_WHAT YOU NEED TO DO_:
Please output the section of the listing below that opens with the line containing "This screenshot has width=658, height=823." and closes with the line containing "Click the edit pencil floating icon", exactly and with nothing else.

_MATERIAL FOR THIS EXERCISE_:
☆ ☆ ☆
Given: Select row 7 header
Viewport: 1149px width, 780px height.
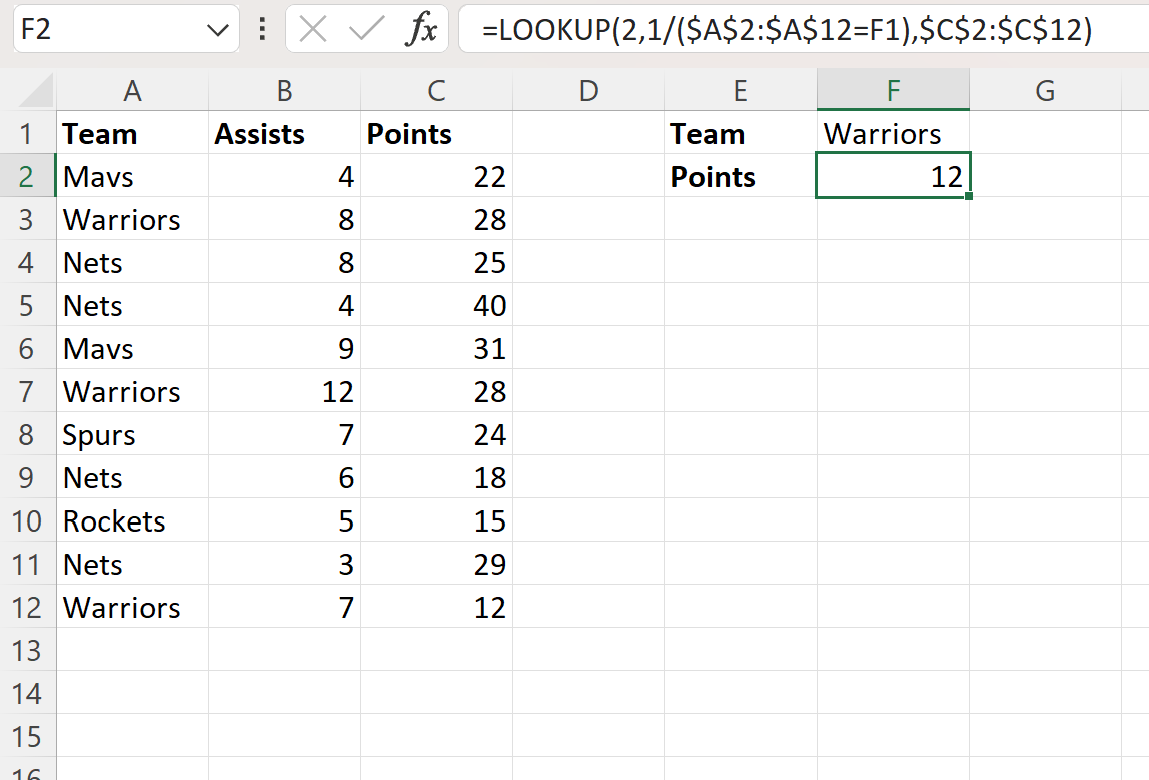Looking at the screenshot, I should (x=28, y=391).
☆ ☆ ☆
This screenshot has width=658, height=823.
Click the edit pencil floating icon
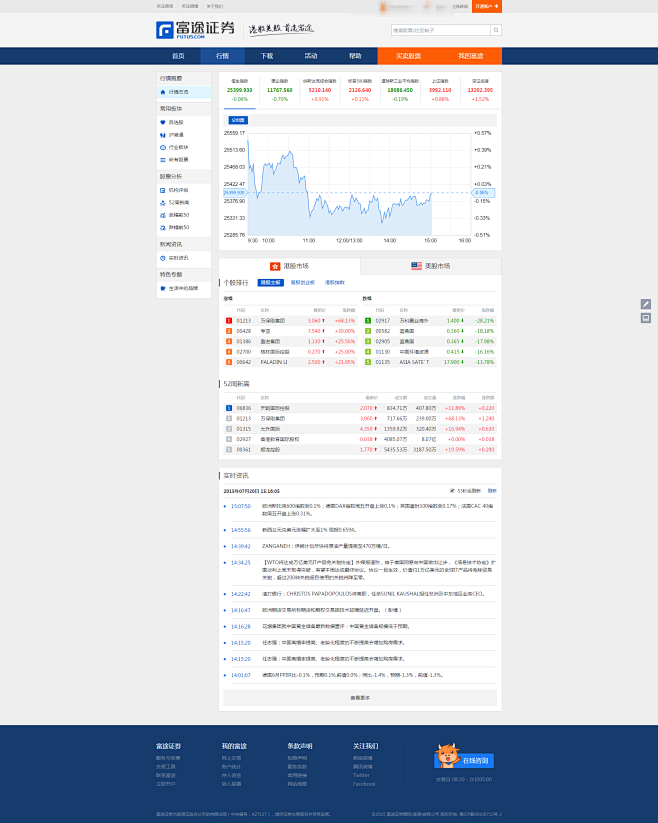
☆ ☆ ☆
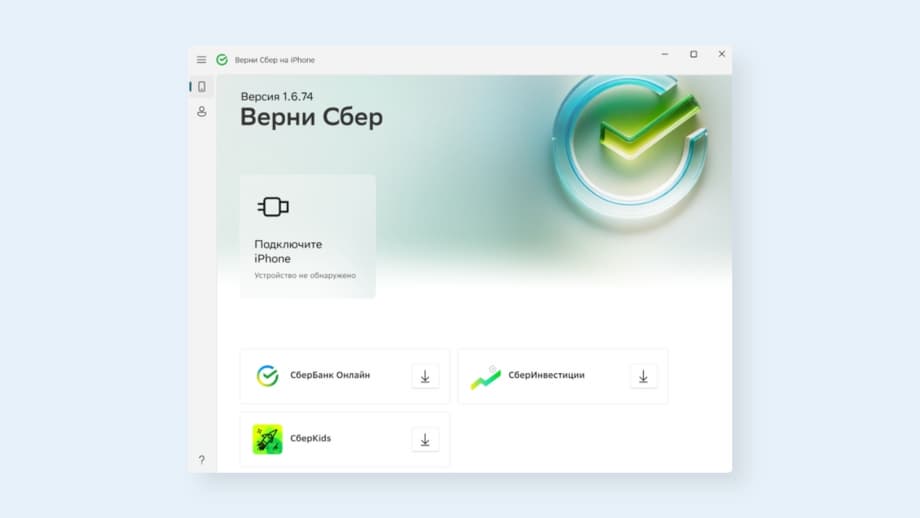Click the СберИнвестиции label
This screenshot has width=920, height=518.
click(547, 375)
☆ ☆ ☆
_YOUR RESPONSE_:
This screenshot has width=658, height=823.
Click the edit pencil floating icon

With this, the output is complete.